Since we don't have a functioning Zed.. (Yet?) we can't ask the second question (yet?) but we ... or rather you guys with real systems... can see at least if the first part is answerable.

It seems that the builders are already prepared to acknowledge that, without the precharge setup, the system will require a "lot" more input in order to wind up lifting anything. Will you recover all this "lot" of more input as well, in a system that's not precharged? Doing the simple control experiment I've described, eliminating ONLY the precharge and starting with all water levels the same and the (sealed) chambers all at ambient pressure, to see how much "input" is needed to make the same lift of the same weight might shed some light on the system. It might even be possible to use results from this kind of good control experiment, compared with the "experimental" condition (precharged fully) to predict how long a system would run IF the precharge was not retained but was acting as a true power source, not like a bollard spring but like a clock mainspring. (remember those?)

------------------------

@Dale..... hey, all the big bits ended up in one pile and there's no wing damage... or broken bones. Therefore: Good Landing!!  8)
Nice looking ship too.

Since you like my astrophotography, here's one from last week.
This is the Sword of Orion, rising in the post-midnight sky. We see this with the naked eye as three fuzzy "stars" hanging from the belt of the great hunter Orion.

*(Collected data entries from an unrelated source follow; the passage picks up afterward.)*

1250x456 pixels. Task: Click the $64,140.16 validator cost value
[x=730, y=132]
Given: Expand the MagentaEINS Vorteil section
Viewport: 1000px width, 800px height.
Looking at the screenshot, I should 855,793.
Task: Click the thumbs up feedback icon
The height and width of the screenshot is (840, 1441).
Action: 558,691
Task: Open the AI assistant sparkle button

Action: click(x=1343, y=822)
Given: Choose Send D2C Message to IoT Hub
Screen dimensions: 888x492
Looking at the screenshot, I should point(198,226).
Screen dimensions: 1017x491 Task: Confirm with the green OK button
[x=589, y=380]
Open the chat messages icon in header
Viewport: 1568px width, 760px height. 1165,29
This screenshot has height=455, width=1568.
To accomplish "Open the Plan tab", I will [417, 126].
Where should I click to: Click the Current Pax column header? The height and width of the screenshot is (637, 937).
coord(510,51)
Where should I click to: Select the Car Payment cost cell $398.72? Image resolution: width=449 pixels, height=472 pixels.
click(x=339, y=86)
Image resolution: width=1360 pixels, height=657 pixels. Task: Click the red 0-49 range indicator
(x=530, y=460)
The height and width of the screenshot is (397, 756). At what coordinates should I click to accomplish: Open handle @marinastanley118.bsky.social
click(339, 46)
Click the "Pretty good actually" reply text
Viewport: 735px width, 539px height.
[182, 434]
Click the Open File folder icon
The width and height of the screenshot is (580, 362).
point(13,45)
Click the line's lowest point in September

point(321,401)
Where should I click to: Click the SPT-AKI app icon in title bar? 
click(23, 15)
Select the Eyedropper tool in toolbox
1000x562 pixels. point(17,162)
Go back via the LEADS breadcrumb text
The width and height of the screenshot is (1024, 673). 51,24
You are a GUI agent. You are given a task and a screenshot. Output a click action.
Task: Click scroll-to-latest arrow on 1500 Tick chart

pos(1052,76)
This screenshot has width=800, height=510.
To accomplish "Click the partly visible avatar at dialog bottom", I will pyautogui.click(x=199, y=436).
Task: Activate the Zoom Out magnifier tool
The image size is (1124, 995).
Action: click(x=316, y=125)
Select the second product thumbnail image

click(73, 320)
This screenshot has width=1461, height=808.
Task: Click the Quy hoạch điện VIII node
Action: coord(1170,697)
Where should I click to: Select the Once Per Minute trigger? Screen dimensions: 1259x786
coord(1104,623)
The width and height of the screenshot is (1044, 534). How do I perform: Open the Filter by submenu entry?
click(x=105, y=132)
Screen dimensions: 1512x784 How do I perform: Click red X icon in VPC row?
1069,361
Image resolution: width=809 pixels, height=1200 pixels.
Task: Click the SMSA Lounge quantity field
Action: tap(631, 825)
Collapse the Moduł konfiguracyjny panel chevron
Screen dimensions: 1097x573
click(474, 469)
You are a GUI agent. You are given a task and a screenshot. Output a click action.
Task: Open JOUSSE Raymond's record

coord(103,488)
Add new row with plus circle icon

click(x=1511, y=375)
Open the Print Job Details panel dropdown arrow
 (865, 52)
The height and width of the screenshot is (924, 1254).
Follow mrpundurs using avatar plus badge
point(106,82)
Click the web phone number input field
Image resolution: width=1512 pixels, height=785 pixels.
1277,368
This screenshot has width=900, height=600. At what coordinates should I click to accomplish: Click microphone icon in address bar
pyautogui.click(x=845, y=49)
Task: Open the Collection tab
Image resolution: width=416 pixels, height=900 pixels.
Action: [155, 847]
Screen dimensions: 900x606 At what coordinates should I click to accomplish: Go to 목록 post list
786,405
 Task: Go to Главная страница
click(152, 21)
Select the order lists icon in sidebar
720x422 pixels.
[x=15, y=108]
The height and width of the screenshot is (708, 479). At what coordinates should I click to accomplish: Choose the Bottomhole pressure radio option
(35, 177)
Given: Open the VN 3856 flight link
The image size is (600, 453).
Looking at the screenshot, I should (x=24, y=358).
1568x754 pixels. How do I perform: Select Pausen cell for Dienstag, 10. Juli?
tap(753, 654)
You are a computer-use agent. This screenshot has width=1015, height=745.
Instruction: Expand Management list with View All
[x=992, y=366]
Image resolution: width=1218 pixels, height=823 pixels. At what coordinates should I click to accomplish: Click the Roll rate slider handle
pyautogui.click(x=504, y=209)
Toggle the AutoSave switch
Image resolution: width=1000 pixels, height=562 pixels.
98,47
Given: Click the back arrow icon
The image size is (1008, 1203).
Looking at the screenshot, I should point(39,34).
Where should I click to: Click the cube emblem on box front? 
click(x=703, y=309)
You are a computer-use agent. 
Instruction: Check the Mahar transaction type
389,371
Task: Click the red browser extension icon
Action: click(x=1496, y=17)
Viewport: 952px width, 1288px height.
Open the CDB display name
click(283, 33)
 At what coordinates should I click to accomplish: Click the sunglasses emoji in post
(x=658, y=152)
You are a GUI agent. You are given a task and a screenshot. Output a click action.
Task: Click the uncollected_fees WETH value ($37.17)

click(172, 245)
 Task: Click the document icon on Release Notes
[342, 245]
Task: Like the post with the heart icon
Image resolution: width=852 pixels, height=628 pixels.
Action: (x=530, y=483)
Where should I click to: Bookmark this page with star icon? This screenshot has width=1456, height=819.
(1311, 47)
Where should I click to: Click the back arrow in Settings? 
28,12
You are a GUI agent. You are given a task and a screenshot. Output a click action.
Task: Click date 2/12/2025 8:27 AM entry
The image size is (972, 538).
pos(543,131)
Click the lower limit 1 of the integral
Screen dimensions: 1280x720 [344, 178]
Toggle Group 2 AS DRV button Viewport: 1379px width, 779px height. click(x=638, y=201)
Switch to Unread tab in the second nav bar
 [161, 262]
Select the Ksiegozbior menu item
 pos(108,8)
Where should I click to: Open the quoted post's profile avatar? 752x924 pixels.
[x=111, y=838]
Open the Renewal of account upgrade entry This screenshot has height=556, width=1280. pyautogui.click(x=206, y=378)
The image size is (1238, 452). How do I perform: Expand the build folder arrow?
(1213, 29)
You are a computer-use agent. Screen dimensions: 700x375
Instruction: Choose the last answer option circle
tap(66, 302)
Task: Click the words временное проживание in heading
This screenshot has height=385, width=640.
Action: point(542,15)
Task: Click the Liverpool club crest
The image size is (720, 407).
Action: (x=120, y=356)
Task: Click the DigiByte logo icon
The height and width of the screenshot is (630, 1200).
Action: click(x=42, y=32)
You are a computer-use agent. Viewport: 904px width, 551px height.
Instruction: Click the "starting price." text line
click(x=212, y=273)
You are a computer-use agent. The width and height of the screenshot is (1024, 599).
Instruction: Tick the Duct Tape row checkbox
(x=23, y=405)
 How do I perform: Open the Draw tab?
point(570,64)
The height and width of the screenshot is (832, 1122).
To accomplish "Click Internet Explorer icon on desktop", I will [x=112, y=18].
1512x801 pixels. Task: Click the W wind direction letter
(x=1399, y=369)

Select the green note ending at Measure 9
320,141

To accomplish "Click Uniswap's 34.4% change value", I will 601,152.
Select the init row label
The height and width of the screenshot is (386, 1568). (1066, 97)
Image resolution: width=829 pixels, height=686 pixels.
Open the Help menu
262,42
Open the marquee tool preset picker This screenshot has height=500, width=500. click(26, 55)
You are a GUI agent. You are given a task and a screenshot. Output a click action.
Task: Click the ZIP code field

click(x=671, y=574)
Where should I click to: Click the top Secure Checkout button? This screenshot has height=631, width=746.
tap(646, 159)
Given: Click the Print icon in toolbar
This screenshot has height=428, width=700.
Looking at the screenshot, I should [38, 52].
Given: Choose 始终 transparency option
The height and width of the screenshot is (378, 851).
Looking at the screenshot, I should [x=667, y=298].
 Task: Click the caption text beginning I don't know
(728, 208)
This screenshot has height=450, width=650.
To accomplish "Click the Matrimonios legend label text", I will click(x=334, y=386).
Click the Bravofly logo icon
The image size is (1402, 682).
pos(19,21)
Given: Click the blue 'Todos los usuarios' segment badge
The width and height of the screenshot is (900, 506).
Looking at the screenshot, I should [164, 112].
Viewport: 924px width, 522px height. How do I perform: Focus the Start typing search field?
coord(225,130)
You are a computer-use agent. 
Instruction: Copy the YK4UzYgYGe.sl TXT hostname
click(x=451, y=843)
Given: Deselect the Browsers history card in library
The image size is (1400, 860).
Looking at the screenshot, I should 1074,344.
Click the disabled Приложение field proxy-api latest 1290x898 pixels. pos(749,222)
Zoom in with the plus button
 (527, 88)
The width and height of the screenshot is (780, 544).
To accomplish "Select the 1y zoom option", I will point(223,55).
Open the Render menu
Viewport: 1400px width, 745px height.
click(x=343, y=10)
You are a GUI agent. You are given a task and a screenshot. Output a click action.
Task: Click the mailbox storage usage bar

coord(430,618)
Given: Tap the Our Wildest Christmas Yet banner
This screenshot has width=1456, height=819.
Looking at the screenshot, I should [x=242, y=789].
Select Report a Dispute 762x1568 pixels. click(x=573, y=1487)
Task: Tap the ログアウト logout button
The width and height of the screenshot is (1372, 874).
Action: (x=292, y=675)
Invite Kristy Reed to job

In this image the "Running Man" nebula is on the left, the Great Nebula birthing its blue supergiant stars in the center, and the lovely multiple system called Nair al-Saif on the right.
This was done with the monochrome imager, making individual monochrome frames in R, G, B and L filters, then combining them in software to make the full color image. This represents about 90 minutes of total exposure, around 25 or 30 separate frames combined together, and a couple of hours of processing time the next day. This shot shows off the capabilities of the equipment a bit better than the Dumbbell image. This is a small jpeg for upload; the original .tiff output file is almost 3000 pixels wide and is 36 MB.
Equipment and workflow:
William Optics Megrez90 apo refractor on Celestron CGEM mount>TeleVue field flattener reducer giving around f/4.5>Meade CCD RGB filters>Orion Parsec 8300 monochrome astronomical imager, chip cooled to -15 C >Stark Labs Nebulosity for capture>PixInsightLE for processing>back to Nebulosity for final RGBL assembly>back to PixInsightLE for final tweaking and file format conversion.

Thanks for tolerating the offtopic astrophotos. I am in awe of the Universe, and ... it is all around us. We are stardust, created in explosions of old stars leaving gas and dust remnants like the Dumbbell, a planetary nebula leftover from a supernova or nova event, and gathered back together into stars and planets in systems like the Great Nebula in Orion, the birthplace of new stars.